Dejan espejos líquidos
las mimbres inexactas
de tu gloria, fortaleciendo
mil alpacas, atravesadas
de fría niebla.
Cesan los espantos
en estas avenidas,
como pájaros sin canto
de repente enmudecidas.
Cierran los hospitales
los oráculos agoreros
y las viejas insaciables,
se reprenden silenciosas,
como azules manzanas venosas.
Se llenan de oculto encanto
las libidinosas muchachas,
iniciando su culto de mareas
y cabelleras, rezan a su manera,
petulancias de negror inaudito.
Me cubren de yedra los borricos
de mi pueblo, me cubren tenazmente
de ariscos terciopelos, se suben
a mi grupa bien templada, como viajeros
pernoctables en fábricas abandonadas.
Mientras, siguen sin consuelo
las alamedas aserradas, los tábanos
insolentes que demarcan sus territorios
sobre las pieles humanas.
Me culpan y me culpo de avenidas
cirróticas, de consolaciones derivadas,
de amanuenses imperfectos, con violines
asesinos en sus manos.
Reanudo mi sangre en un fortalecimiento
oculto, en sangres bautismales,
en letárgicos nudos de avaricias descomunales.
Y se llenan de nuevo los cubos del agua
primaverales, aguas indecentes, de lluvia
pronosticada.
Por las rodilleras del frío, y por las ingentes
natividades, las pendientes se transforman
en ídolos incesantes, la nieve circula
como odio apresurado.
Mil cabinas de teléfono
y un incansable parloteo
de petróleo azul gasóleo
y de lastimeras palomas neutras.
Me gritan a mi sordera
de hombre amaestrado y ciego,
de hombre descoyuntado y viejo,
de hombre arrugado y sepultado
bajo nieves o pedernales angustiosos.
Ya gritan, las viejas sierpes ombligueras,
los latinos invencibles de las cuestas pendencieras,
y mientras en los fríos cobertizos, la pasión
se niega, fósforos y diatribas comienzan.
La hierba de manchas sonoras se llena,
buscan canciones o loas de viejas plañideras,
igual que en tumbas de lápidas plácidas y venideras.
Mi cuerpo se ruboriza al contacto con el fuego
fogatas interminables de ríos soñolientos y aburridos
hacen trizas mi enebro y calientan mis flores.
Mansiones de terciopelos errantes
de magníficas pasiones oscuras,
de hermosos donceles muertos
a las puertas de las catedrales.
Me asoman a los ojos vírgenes digitales,
estropeadas marismas de iris celestiales,
vestidos de marineros colgados de sus malignas
constelaciones.
Y hasta mí llegan cánticos de zonas deploradas,
rosales de ímpetu desmedido, palomas bravas
de empuje brutal y amarillo.
La ventisca se arremolina con fragmentos de hojas
y persianas cerradas, el pueblo se mancha de horas
de atardecida y corazones ennegrecidos.
Las manos de una niña buscan encendedores divinos
por todas las latitudes que forman el perfume de los hombres.

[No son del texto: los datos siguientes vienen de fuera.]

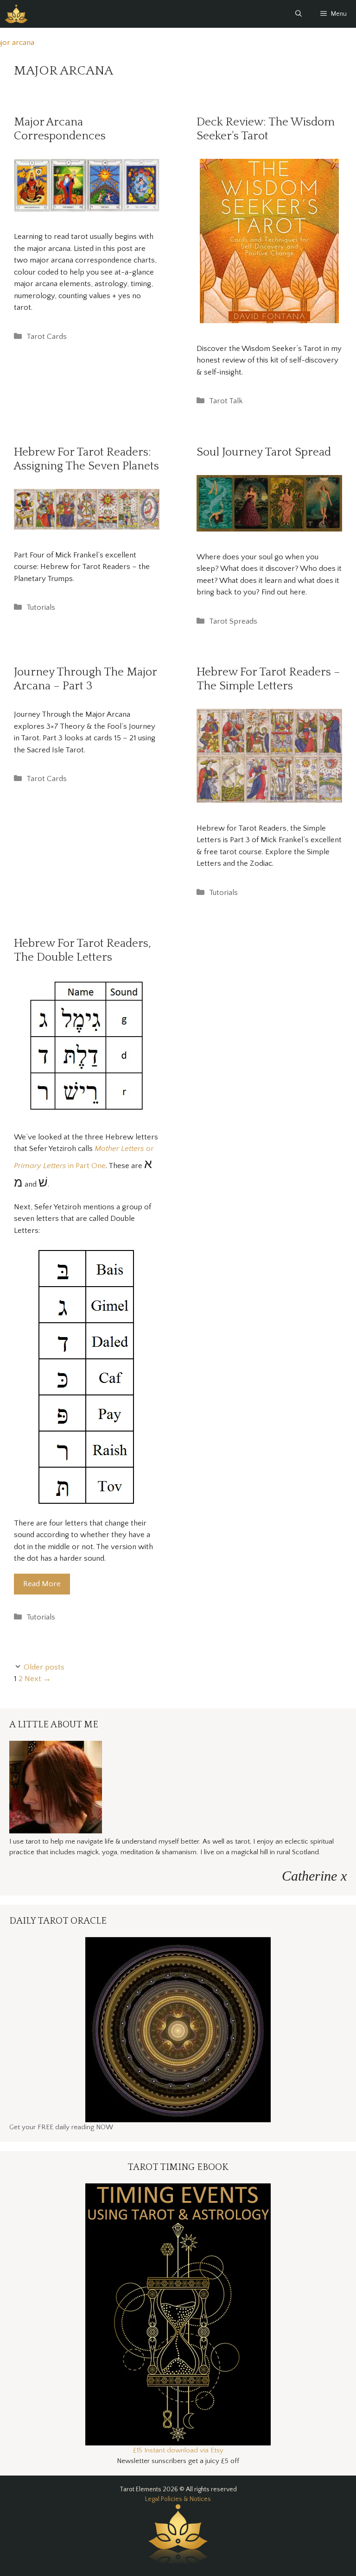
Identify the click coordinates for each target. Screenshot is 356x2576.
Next (38, 1679)
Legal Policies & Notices (178, 2499)
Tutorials (40, 607)
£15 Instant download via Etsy (178, 2450)
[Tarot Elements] (16, 14)
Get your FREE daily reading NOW (61, 2127)
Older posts (44, 1667)
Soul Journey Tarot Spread (264, 452)
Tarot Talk (226, 401)
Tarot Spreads (233, 621)
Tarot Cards (46, 336)
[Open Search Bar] (298, 14)
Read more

Oh, perennes árboles de semillas convencidas,
rigurosas criaturas celestes y ambiciosas,
miran mis manos de muerto, las polillas cancerígenas
de los armarios y de los cancioneros.
Oh, sensatez doblegada, pasión digital
de huellas sonrientes, calima inventariada
de mi paso solemne y tardío por este planeta.
Tierra, desdibujada como un amianto de perfil.
Tierra, hondura siniestra que me busca entre los eucaliptos
contenidos.
Tierras, de helechos magistrales y pócimas secretas.
De alabanzas nocturnas y lechuzas indemostrables.
Subidme hasta el cuello vuestras maromas encendidas,
vuestros regueros múltiples de sangres y mosquitos,
vuestros imperdonables síntomas de vejez prematura.
Qué yo fundiré mis alegrías en vuestras cinturas pensativas,
qué yo quemaré mi desierto en la altura de vuestros silencios,
y renaceré, como del vértigo, quemando los cereales de nuestra cosecha!